The Greenbrier is een Forbes four-star en AAA Five Diamond Award luxe
resort gelegen net buiten de stad White Sulphur Springs in Greenbrier County in
West Virginia. Door de jaren heen was het resort in eigendom van Chesapeake
& Ohio Railway en haar opvolgers inclusief CSX Corporation. Na een jaar van
zware verliezen in 2009 vroeg CSX het faillissement aan. Het familiebedrijf van
Jim Justice, Family Group LLC, heeft toen het hotel gekocht en een garantie
afgegeven voor alle schulden om daarmee het faillissement af te kunnen wenden. Met
de overname beloofde Justice tevens om het resort terug te brengen naar de
oorspronkelijke “five-star” status en introduceerde tevens “smaakvol” gokken
voor gasten als een nieuwe bron van inkomsten.

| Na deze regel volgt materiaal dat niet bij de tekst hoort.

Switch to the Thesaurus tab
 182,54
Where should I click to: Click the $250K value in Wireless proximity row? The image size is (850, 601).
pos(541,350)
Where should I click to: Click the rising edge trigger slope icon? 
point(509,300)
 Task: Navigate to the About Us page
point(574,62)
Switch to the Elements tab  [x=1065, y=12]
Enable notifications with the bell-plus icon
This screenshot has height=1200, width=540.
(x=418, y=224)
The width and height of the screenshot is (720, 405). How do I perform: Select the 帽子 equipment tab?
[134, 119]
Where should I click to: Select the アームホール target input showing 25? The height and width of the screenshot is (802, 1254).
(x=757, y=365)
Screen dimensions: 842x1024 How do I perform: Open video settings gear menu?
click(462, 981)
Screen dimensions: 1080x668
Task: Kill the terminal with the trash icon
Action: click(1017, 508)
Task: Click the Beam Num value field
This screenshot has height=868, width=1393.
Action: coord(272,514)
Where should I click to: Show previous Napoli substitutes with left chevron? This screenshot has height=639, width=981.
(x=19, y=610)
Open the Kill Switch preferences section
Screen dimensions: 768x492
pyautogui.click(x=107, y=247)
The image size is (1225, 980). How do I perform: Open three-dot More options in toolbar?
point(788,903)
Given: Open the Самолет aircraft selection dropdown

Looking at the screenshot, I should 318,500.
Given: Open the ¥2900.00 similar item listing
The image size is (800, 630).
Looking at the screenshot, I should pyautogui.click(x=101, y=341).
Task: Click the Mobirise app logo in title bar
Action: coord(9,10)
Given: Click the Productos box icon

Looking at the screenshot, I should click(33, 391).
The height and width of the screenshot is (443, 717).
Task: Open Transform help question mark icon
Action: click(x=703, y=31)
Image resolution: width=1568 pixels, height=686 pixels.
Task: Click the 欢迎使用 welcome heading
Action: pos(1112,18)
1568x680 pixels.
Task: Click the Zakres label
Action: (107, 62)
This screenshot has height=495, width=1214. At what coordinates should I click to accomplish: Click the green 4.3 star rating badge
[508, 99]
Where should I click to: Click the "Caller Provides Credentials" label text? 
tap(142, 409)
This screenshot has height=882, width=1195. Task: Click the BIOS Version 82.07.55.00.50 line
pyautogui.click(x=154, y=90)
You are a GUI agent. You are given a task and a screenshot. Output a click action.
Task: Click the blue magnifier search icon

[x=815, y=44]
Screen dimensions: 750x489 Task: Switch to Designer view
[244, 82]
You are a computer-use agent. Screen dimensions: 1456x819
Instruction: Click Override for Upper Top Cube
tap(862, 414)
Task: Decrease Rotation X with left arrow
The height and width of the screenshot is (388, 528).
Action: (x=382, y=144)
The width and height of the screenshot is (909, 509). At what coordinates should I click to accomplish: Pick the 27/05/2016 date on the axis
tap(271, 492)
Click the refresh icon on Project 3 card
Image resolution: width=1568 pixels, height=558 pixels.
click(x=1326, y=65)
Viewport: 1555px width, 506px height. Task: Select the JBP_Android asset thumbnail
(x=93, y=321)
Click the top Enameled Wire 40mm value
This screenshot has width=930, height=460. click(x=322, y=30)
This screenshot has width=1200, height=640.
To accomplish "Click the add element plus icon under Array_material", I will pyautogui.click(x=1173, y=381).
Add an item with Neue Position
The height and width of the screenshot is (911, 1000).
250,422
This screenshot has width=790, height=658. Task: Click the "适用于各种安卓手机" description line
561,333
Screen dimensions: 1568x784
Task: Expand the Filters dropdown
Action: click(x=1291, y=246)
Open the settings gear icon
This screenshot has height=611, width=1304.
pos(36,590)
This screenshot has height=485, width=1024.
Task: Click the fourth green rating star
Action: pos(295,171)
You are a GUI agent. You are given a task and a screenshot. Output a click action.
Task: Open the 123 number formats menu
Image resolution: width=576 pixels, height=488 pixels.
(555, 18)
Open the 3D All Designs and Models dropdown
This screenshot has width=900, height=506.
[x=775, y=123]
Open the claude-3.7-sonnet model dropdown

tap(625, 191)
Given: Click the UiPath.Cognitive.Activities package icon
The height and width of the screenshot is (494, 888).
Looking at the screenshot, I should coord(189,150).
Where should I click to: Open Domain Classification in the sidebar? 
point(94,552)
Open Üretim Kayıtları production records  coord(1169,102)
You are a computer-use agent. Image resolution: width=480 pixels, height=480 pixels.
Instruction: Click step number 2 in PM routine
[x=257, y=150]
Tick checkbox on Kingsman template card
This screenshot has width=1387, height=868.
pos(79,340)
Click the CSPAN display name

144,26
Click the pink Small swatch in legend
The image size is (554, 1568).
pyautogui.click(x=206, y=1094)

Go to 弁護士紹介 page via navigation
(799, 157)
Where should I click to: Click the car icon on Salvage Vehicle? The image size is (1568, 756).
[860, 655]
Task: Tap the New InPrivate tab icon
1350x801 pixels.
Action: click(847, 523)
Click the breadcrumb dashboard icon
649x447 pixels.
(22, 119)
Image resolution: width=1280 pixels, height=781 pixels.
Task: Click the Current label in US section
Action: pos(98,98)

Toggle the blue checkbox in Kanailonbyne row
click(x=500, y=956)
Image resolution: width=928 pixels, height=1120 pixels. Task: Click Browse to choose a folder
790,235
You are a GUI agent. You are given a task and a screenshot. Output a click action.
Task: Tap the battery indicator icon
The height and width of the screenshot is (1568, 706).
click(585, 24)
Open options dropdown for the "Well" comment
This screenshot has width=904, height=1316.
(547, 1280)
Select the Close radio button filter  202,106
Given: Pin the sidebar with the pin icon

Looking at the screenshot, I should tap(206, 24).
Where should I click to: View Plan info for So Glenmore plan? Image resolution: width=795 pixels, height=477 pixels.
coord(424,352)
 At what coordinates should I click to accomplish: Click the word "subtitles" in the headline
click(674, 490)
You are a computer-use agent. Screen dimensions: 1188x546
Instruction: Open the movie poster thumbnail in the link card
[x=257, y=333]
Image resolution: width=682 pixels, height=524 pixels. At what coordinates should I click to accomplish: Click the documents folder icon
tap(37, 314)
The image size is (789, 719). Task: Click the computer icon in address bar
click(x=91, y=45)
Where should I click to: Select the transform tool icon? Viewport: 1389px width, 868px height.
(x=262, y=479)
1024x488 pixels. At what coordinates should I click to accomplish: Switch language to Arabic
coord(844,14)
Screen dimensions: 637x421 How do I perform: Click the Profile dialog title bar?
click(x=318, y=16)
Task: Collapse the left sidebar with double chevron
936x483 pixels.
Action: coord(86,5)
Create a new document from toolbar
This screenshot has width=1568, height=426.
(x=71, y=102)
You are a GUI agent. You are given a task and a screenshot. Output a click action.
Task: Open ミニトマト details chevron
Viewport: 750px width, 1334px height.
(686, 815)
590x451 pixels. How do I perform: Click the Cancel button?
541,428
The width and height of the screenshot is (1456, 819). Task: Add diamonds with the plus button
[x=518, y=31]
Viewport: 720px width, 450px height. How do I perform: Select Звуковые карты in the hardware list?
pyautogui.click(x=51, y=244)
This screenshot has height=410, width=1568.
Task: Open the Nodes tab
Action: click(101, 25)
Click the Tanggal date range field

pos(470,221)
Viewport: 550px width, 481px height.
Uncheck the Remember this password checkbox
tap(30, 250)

De laatste president die tijdens zijn presidentschap in The Greenbrier
verbleef was Dwight Eisenhower. In totaal verbleven 26 presidenten in The
Greenbrier. Het resort heeft ook een massieve ondergrondse bunker. Deze bunker
zou dienen als schuilplaats voor het Congres tijdens de Koude Oorlog. De
codenaam voor de bunker was “Project Greek Island”. De voormalige opzichter ter
plaatse destijds was Fritz Bugas.
De historie is terug te leiden tot een bron met zwavelwater die is
gelegen in het centrale deel van het resort. De bron komt op onder de groene
koepel van het Springhouse met de witte zuilen wat sinds generaties het symbool
is van The Greenbrier. In 1778 reisde een vrouw genaamd Mrs. Anderson, een
lokale pioneer, af naar deze lokatie om deel te nemen aan een lokale traditie
genaamd “Taking the Waters” om haar chronische Rheuma-klachten te verlichten.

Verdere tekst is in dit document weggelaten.